Mitte September 2010 erklärte die Kanzlerin in ihrer Regierungserklärung, Stuttgart 21 müsse unbedingt gebaut werden, sonst sei Deutschland unregierbar, man brauche S 21 unbedingt, an dem unterirdischen Bahnhof entscheide sich "die Zukunftsfähigkeit des Landes". Bei einer Rede vor dem Bundesverband der Deutschen Industrie legte sie nach: "Wenn dieses Projekt nicht realisiert würde, würde das dazu führen, dass wir nicht mehr als verlässlich gelten.
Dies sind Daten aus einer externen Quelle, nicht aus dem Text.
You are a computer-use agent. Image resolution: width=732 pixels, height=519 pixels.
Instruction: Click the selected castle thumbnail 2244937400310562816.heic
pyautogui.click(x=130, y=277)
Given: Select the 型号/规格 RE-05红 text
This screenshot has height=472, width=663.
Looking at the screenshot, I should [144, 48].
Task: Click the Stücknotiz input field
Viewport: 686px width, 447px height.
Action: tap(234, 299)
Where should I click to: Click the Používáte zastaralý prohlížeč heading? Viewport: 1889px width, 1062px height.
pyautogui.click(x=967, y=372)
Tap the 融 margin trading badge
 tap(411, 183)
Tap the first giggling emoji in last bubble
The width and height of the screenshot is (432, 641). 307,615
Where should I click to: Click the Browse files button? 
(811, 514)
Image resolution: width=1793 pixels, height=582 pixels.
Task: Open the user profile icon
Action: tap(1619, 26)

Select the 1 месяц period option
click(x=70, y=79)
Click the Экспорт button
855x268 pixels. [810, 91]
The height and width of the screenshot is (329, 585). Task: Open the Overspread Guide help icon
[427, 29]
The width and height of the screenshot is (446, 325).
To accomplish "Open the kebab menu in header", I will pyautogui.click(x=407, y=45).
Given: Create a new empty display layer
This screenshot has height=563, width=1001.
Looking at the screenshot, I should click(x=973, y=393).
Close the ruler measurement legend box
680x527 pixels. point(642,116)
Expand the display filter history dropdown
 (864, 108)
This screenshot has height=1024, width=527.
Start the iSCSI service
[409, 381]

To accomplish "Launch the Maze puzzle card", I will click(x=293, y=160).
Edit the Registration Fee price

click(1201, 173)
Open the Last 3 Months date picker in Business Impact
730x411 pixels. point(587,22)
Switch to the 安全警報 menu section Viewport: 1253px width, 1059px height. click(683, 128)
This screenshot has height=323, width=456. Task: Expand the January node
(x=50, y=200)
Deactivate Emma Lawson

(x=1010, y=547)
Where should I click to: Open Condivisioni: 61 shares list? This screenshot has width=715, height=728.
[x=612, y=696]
Wenn ich als Bundeskanzlerin auf europäischer Ebene sage: ‚Weil bei uns so viel protestiert wurde, können wir leider das, was wir versprochen haben, nicht mehr einhalten‘, dann kommt morgen mein griechischer Kollege und sagt: ‚Weil bei uns so viel protestiert wird, kann ich die Stabilitätskultur nicht mehr einhalten.‘"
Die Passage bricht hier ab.